Given that a polynomial of (real coefficients) can be a PRODUCT of polynomial of degree 2 and degree 1, call them the first factors ( a little bit as decomposing an integer into its prime factors); given that someone can find Pn(x) = Product of the said "first factors", Qi(x) (with the degree of each Qi is at most 2); given that someone can find the coefficients in the expression 1/Pn = (Ax+B)/Q2i + C/Q1i (if you prefer: when Qi of a degree 2, is involved in the denominator, then the numerator has a linear term (2 constants) while for Qi being a linear term in the denominator, then the numerator has only a constant); then, the original integral is reduced to a SUM of integrals of the kind (ax+b)/(x2+cx+d) and of the kind a/(x+b) for any integral degree n ( >=3) of the initial polynomial expression. Sure, you have to deal with the discontinuities when the limits' range spans over zero(s) of Pn.

1:11 1 always likes to be ON THE TOP www.

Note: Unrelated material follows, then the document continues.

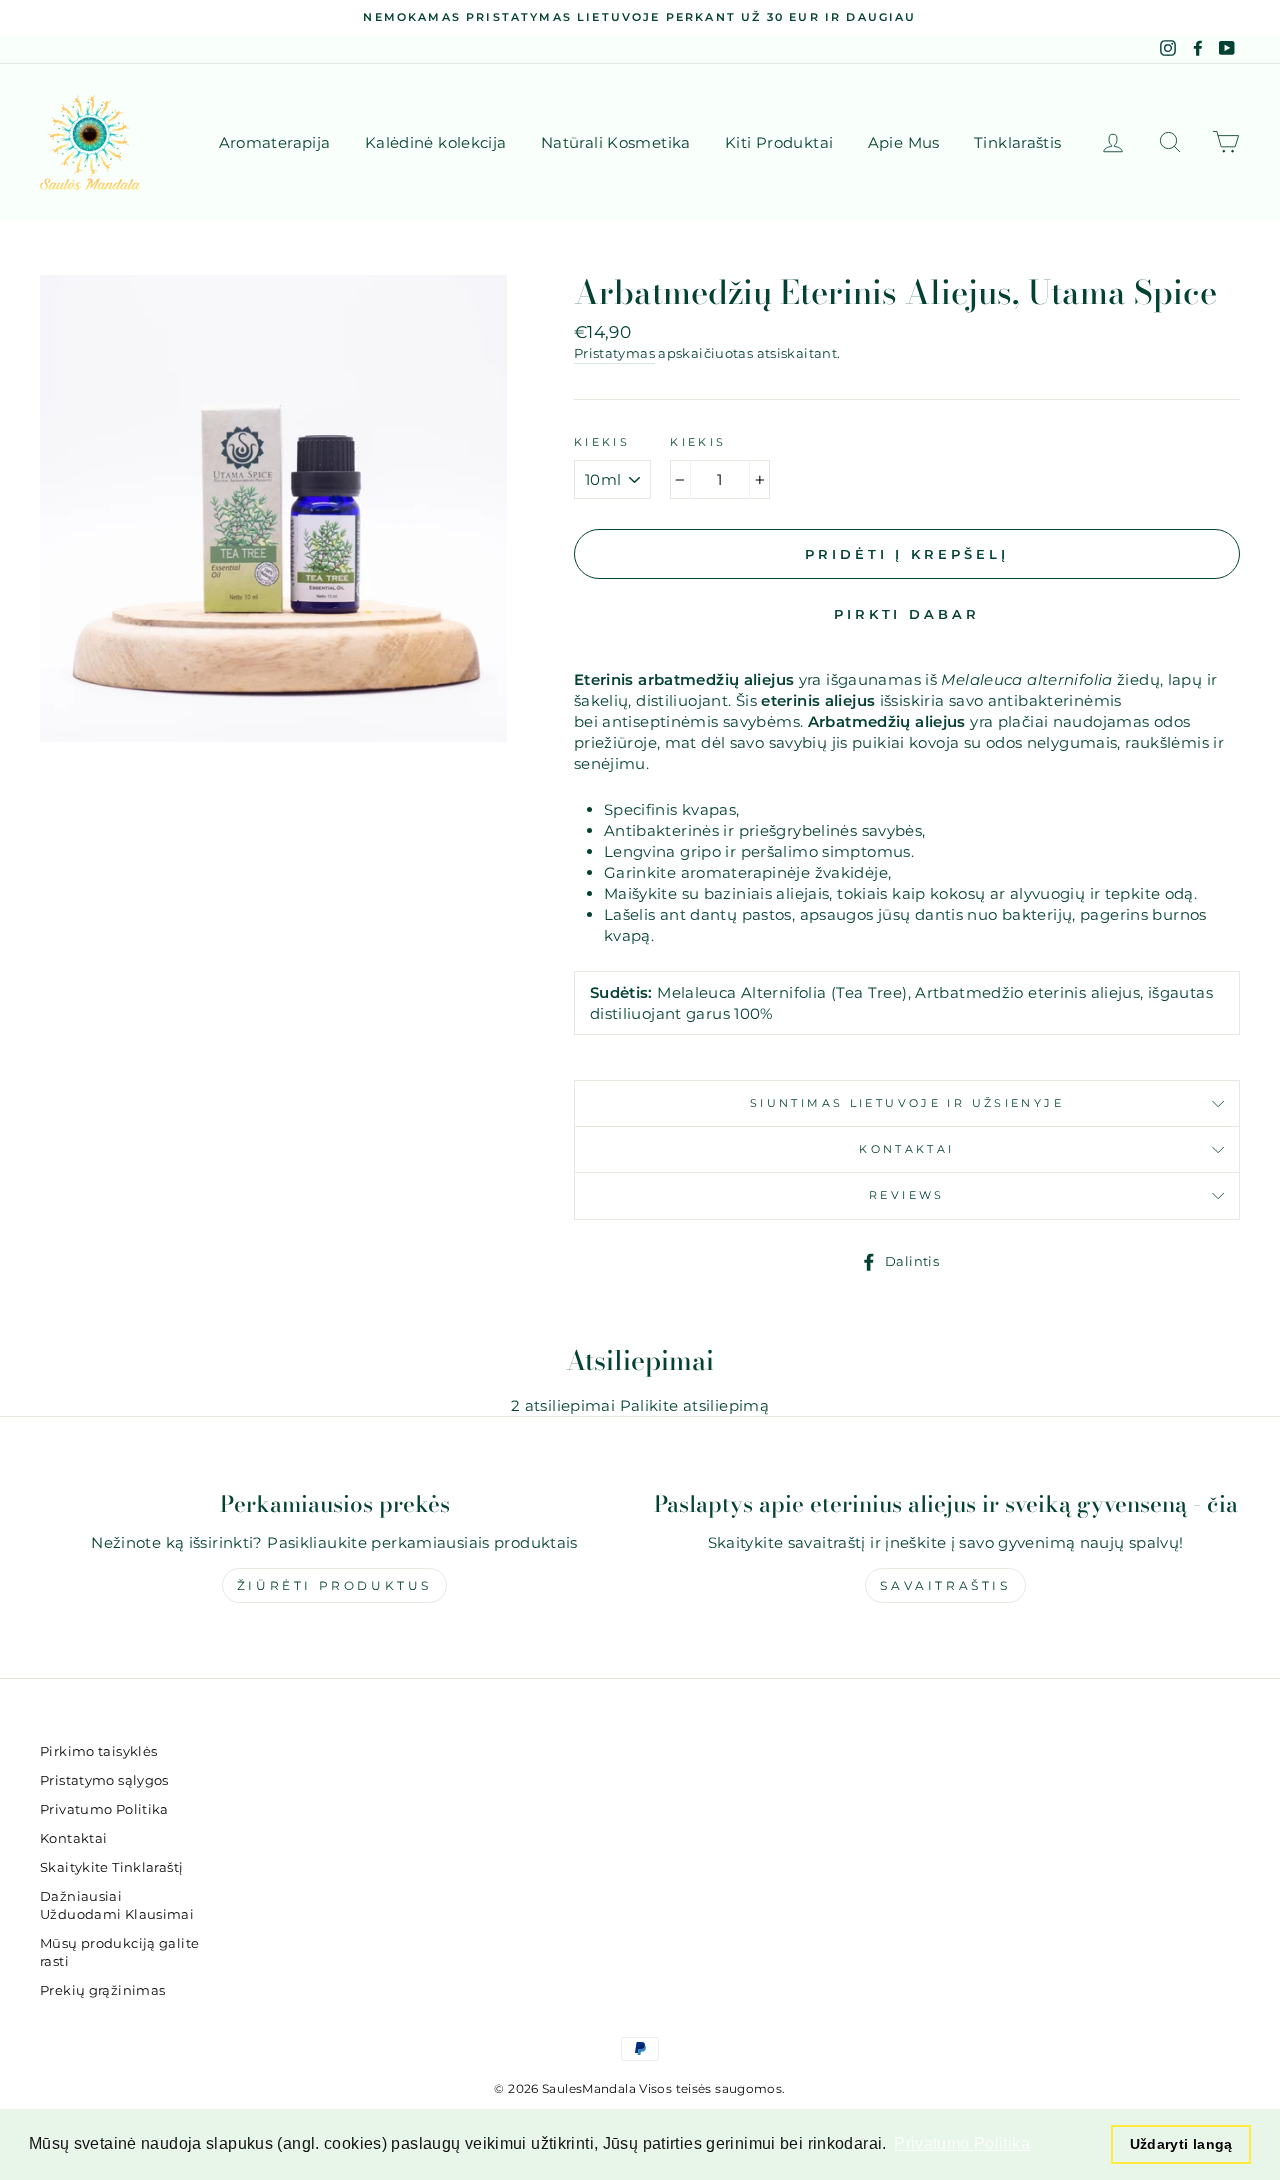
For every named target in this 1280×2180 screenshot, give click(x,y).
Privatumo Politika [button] (962, 2143)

I love you, man.

Omg, what a beautiful way to end up the year

Great job, plz we would like more of this kind of integrations , thank you very much.

it reminded me of the laplace transform when you were adding zeros in the numerators and denominators

Can you integrate sin(x^x) please? Or sin(x^x)/(x^x)....

It took him 13 minutes to solve this questions whereas in reality students have to solve it in less than 2 minutes ....

how did you convert x^6 + 1 into the two multiplikants? This eludes me but it is obviously correct.

multiply and divide by x²+1

2nd line....how x^2/(x^3)^2+1 came from?....and where is x^+1 of the first line?

Amazing!

I like how you wrote the inverse hyperbolic tangent backwards.

So good😄

Why did you not use the formula for Integration of 1/x^2+a^2 = 1/a arctan x/a + C?

4:39 what was that sound?

How I learned to resolve integrals of the form 1/(z²-a²) is 1/2A(ln((z-a)/(z+a)). I wonder if it's related to what was written around 11.16

bu adam bizim ayt matematik sınavına girse 10 net yapardı

Black pen Red pen, also featuring Blue and Green pens...😄

Hey, you could have wrote x^6 as x^3 the whole square and then used the direct formula of 1 over x square + a square where x is x^3 and a=√1 right?

Integral of 1/(x^n + 1) next! That would be nuts!

1:02 pls answer me where -x^2 came from? Pls need help. Thanks!

This is amazing. Isn’t math beautiful? .

Why didn't he add +1 at 2nd step ?

Maybe it'd be good to define a function that's basically the inverse hyperbolic tangent & inverse hyperbolic cotangent together. Since their domain doesn't overlap, it's a simple to define piecewise function.

Can you use imaginary numbers in your partial fraction?